# Test your observation skills . .



## michaelm (10 Jun 2009)

This has been around for a long time but some who may not have seen it may find it interesting . . Play this video and try to count how many times the people in white tee-shirts pass the ball.  Don't look through thread until you've watched the video.


----------



## Caveat (10 Jun 2009)

*Re: How observant are you?*

Page not found for me Michael.


----------



## michaelm (10 Jun 2009)

*Re: How observant are you?*

Yes. I just noticed and, hopefully, fixed that.


----------



## Chocks away (10 Jun 2009)

*Re: How observant are you?*

Fifteen?


----------



## ney001 (10 Jun 2009)

*Re: How observant are you?*

Ha ha ha ha - have watched this in a lot of different variations........... very good, chocks away - look again!


----------



## Chocks away (10 Jun 2009)

*Re: How observant are you?*



ney001 said:


> Ha ha ha ha - have watched this in a lot of different variations........... very good, chocks away - look again!


 Have done - twice.

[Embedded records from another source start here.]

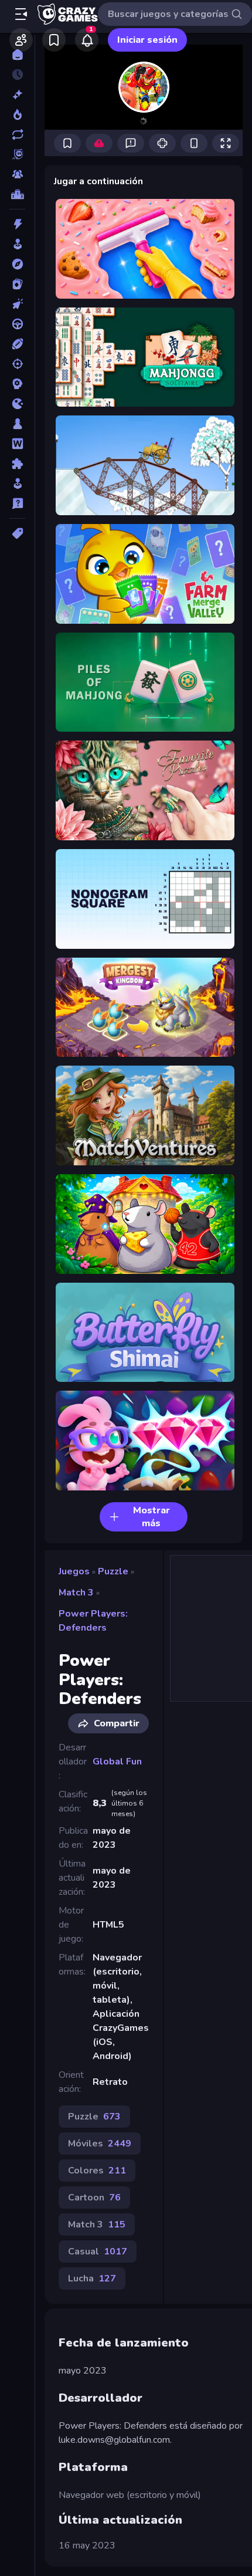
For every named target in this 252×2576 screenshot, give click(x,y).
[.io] (17, 404)
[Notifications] (86, 40)
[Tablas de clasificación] (17, 194)
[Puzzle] (17, 464)
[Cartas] (17, 284)
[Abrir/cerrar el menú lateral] (21, 14)
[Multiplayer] (17, 174)
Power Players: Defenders (93, 1620)
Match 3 (76, 1592)
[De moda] (17, 114)
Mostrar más (151, 1517)
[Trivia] (17, 503)
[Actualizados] (17, 134)
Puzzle (113, 1571)
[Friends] (21, 40)
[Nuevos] (17, 94)
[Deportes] (17, 344)
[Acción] (17, 224)
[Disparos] (17, 364)
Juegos (74, 1571)
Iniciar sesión (147, 39)
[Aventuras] (17, 264)
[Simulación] (17, 483)
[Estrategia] (17, 384)
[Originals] (17, 154)
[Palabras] (17, 444)
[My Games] (54, 40)
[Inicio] (17, 55)
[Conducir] (17, 324)
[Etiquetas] (17, 533)
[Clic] (17, 304)
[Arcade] (17, 244)
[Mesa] (17, 424)
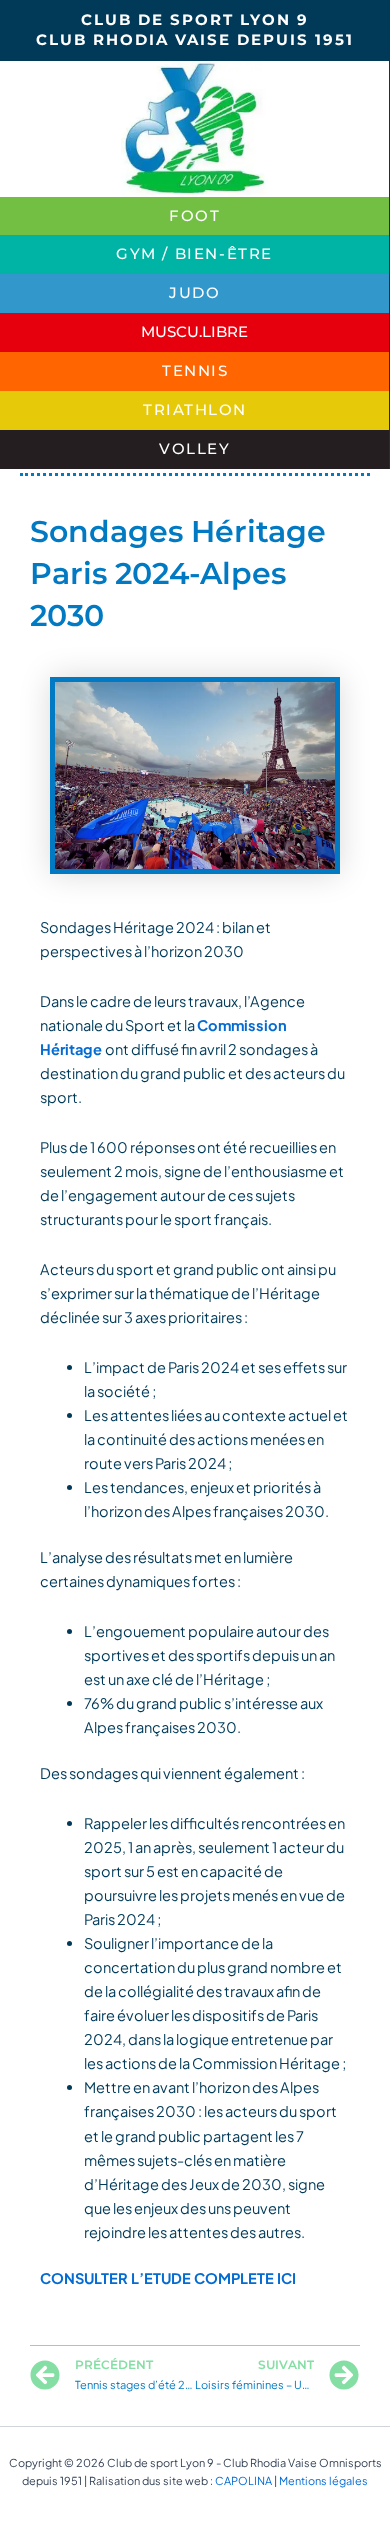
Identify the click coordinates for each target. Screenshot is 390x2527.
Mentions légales (323, 2480)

There seems to be a _feint_ pass at one stage. Or do I need a hot chocolate?


----------



## ney001 (10 Jun 2009)

*Re: How observant are you?*

xx


----------



## michaelm (10 Jun 2009)

*Re: How observant are you?*

Can't really explain it without ruining it for others.


----------



## Chocks away (10 Jun 2009)

*Re: How observant are you?*



ney001 said:


> xx


Alright! Hot chocolate finished and possible _sugar high _beginning. Sixteen?
Cannot open my PMs for some reason. But thanks all the same. Will have to wait until tonight. AaaarrrrggggH!


----------



## ney001 (10 Jun 2009)

*Re: How observant are you?*

He he he chocks you are making me laugh today thanks


----------



## Chocks away (10 Jun 2009)

I don't believe it! Jees, it took me seven or eight checks. Can a person unhallucinate? You know like, not see things????? Very good clip.


----------



## Chocks away (10 Jun 2009)

Am now running late for grocery shopping - but with a wry grin. Thanks ney001


----------



## samanthajane (10 Jun 2009)

yeah i got 15 aswell. 

take it thats not right. so what is the right answer?


----------



## DrMoriarty (10 Jun 2009)

Ahem.


----------



## michaelm (10 Jun 2009)

missed that.


----------



## Abbica (10 Jun 2009)

11, anyone giving the answer.


----------



## Plek Trum (10 Jun 2009)

14?...


----------



## ney001 (10 Jun 2009)

Ye are all feckin mad - watch it again


----------



## michaelm (10 Jun 2009)

On the assumptions that most people view threads with the opening post at the top and that those interested will watch the video before looking through the thread (as suggested), the answers is: I don't remember, but sit back and watch the clip again without trying to count anything.


----------



## samanthajane (10 Jun 2009)

omg hahahaha

it wasn't untill you said dont count and i actually did that did i get it. 

Jes you wouldn't want me as a witness for anything. My observation skills are crap!!!


----------



## thedaras (11 Jun 2009)

Thats so cool. Just got one of the teens to do and they never noticed the "Elephant in the room"...


----------



## Chocks away (11 Jun 2009)

thedaras said:


> Thats so cool. Just got one of the teens to do and they never noticed the "Elephant in the room"...


 I've never seen an elephant walk on it's back legs  Sssssshhhhhhh, in case anyone new drops in


----------



## AgathaC (12 Jun 2009)

That's really good. Up to now I thought my observation skills were good...now I am not so sure!!


----------



## Godfather (12 Jun 2009)

Great video and great exercise. I still can't believe how our brian prioritizes everything so much and forgets some strange things that can happen on the background!


----------



## ninsaga (12 Jun 2009)

v. good


----------



## smiley (13 Jun 2009)

oh my god thats amazing...so funny when i re-played the clip though...!! how did i misss that! lol


----------



## baldyman27 (15 Jun 2009)

I got it on the second viewing. I'm fairly chuffed now.


----------